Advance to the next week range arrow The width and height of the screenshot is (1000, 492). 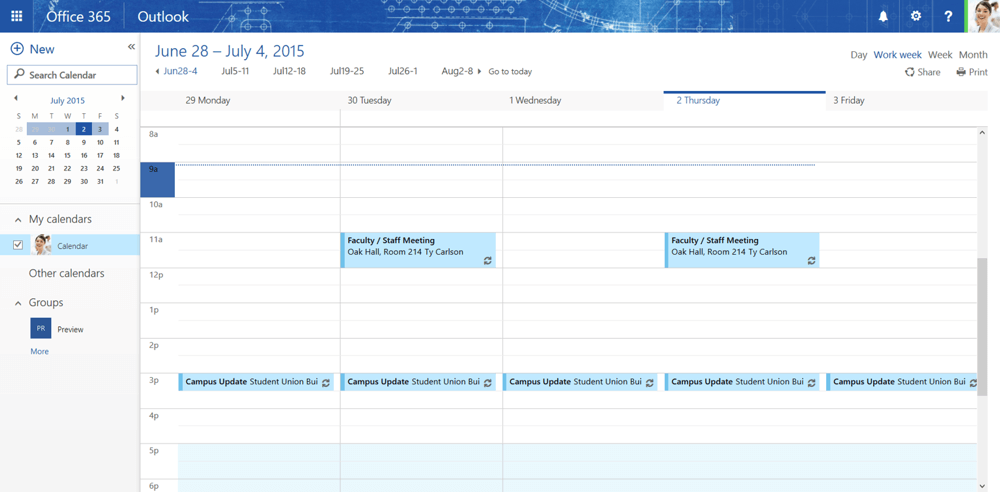pos(479,72)
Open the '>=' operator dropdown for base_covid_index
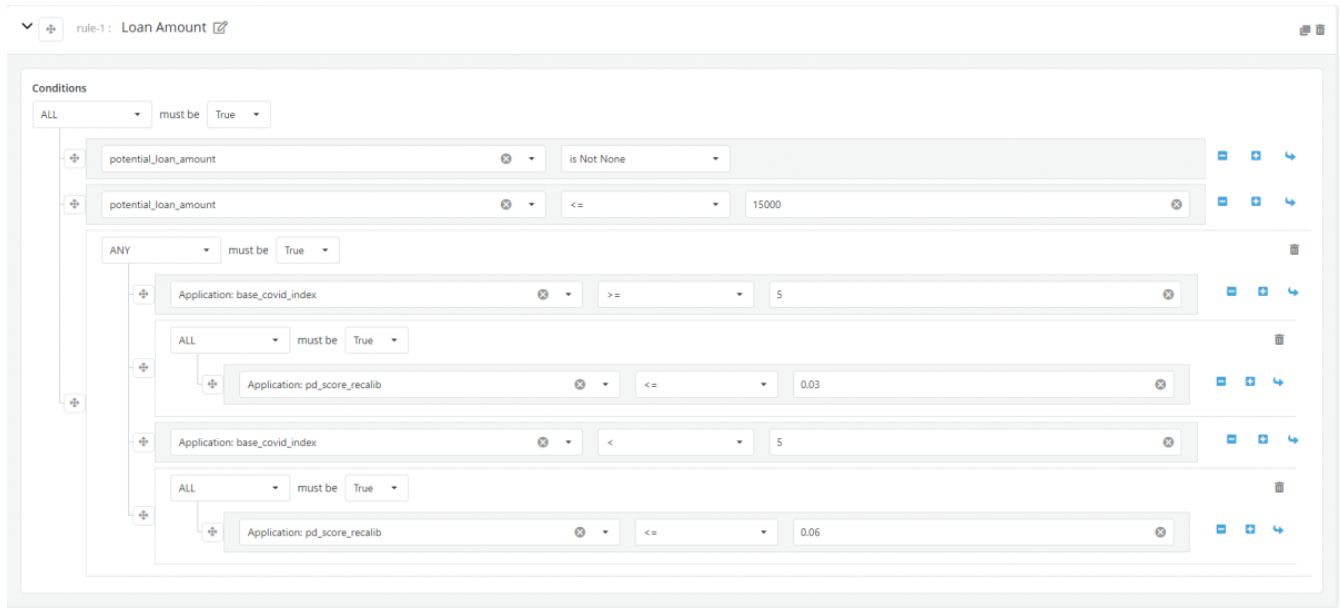1340x610 pixels. (x=675, y=294)
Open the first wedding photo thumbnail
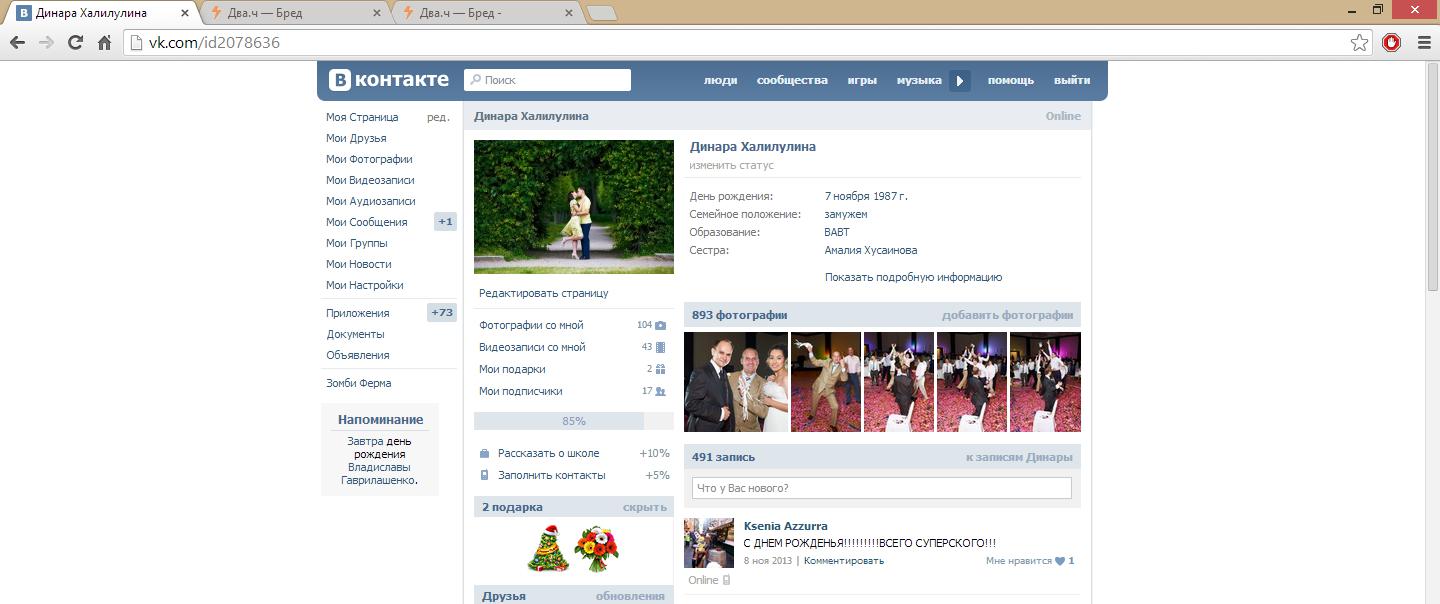1440x604 pixels. (x=736, y=382)
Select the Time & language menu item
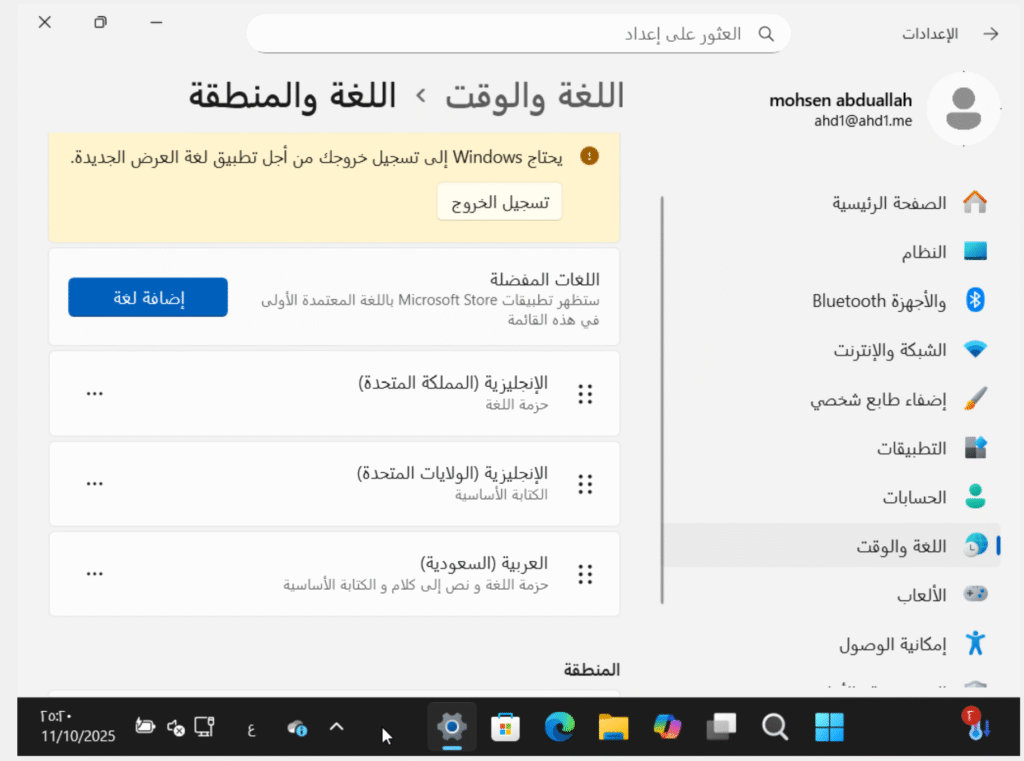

++++++++

* Problem *
Beginning with the line that contains "Open the '>='", write out the remaining lines of the listing above through the last, exactly and only those, without pictures.

* Result of the exercise *
Open the '>=' operator dropdown for base_covid_index
1340x610 pixels. (x=675, y=294)
Open the first wedding photo thumbnail
1440x604 pixels. (x=736, y=382)
Select the Time & language menu item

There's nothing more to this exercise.